The fact is that there is no such provision either in the constitution of India or in any Act which mandates dissolution of UT Assembly or fresh election after change in the status of a territorial unit. There are precedents of Union Territories becoming States of India which can give some clarity on this issue.
Himachal Pradesh became a Union Territory in 1967 with a Legislative Assembly having 60 Assembly constituencies. By an Act of Parliament of 1970, Himachal Pradesh became the 18th State of the Indian Union on 25th January 1971. Elections were earlier held for 60 Assembly constituencies of Himachal Union Territory along with other States and Union territories in 1967 General Elections. Even after acquiring full Statehood, the elections were held for State Assembly constituencies in the next General Election as scheduled; this time for 68 seats.
Another example is Tripura. It was made a Union Territory in 1963 with a legislative Assembly, and a State in 1972. Elections for 30 seats of Tripura UT were conducted in 1967 and the next, in the scheduled year of 1972 for 60 seats. In the meanwhile, Tripura was granted statehood by virtue of the North Eastern Area (Reorganisation)Act of 1971. It formally became a State on 21st January 1972.
The third example is Goa. It along with Daman & Diu became a Union Territory in 1965 and became 25th state of the Indian Union on 30th May 1987. As UT, election for its Legislative Assembly was held in 1984 for 30 seats and its next round of election was held as scheduled in 1989 for increased 40 Assembly Constituencies along with other states.
In all these three Union Territories, elections were not preponed to cut down the life of the Assembly despite being upgraded to Statehood prior to the next round of scheduled elections. Besides these facts, there is conclusive evidence of not curtailing the tenure of the UT Assembly after the UT became a State.

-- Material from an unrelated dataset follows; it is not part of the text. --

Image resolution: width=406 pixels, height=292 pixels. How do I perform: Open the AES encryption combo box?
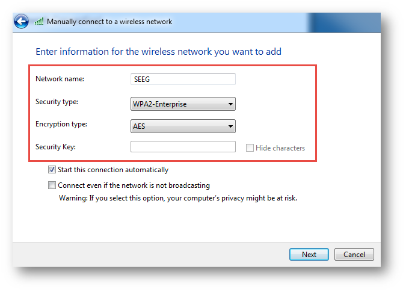183,126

In the Statement of Objects and Reasons for the Constitution Amendment Bill for Goa Statehood, it is clearly mentioned about the expiry of “five-year term” of the existing Assembly. It says, “The existing Legislative Assembly of the Union Territory of Goa, Daman and Diu has thirty elected members and three nominated members. It is intended to make this Assembly with the exclusion of two members representing Daman and Diu Districts, the provisional Legislative Assembly for the new State of Goa until elections are held on the expiry of the five-year term of the existing Assembly.” So, there is no scope of confusion on the fate of the existing Legislative Assembly if the Modi Govt decides to grant Statehood to Jammu & Kashmir. Whether the Centre would do it, is a different matter.

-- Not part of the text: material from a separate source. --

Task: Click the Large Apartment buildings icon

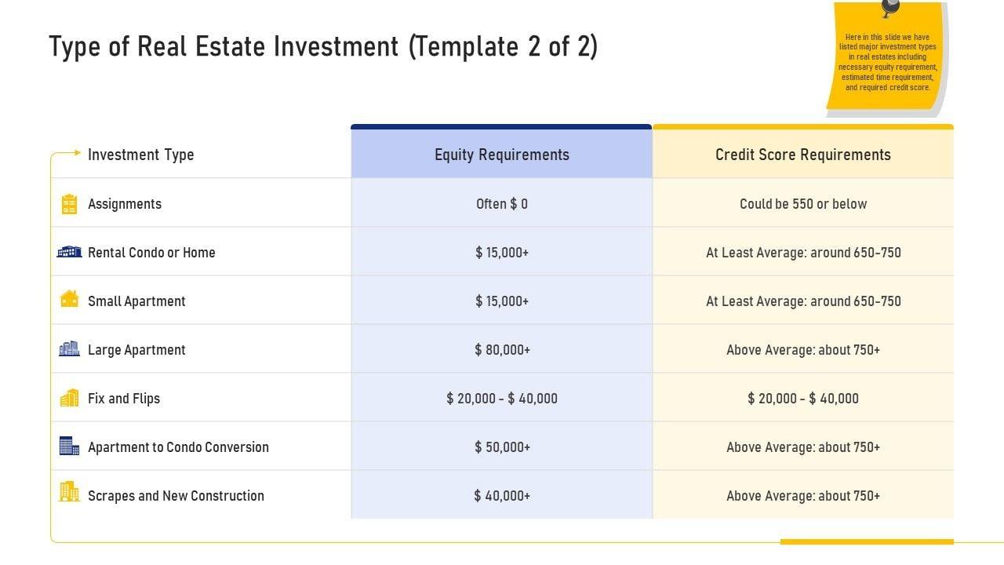Action: (x=69, y=348)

Even some Constitutional experts have discounted such propositions. They clearly opined that grant of statehood will not change the status of recently elected J&K Assembly. The Constitutional Expert, Rakesh Dwivedi has reportedly said that it would not be necessary to dissolve the Assembly if Statehood is granted to J&K. Another expert, Gopal Sankaranarayanan, felt similarly. He has been quoted having said that restoration of statehood will not make any difference as the Legislative Assembly had already been constituted and the Jammu & Kashmir Assembly would function as State Assembly. The seats in J&K have been increased to 90 under the Jammu & Kashmir Reorganisation Act of 2019 and these can hold good for State Assembly as well, as these constituencies have already been delimited by the Delimitation Commission.
In conclusion, while the political decision to restore statehood to J&K lies with ModiGovernment, the legal framework and historical precedents clearly indicate that the existing Legislative Assembly will remain intact post-statehood. This ensures political continuity and allowing Omar Govt to focus on governance and development without the looming threat of premature elections.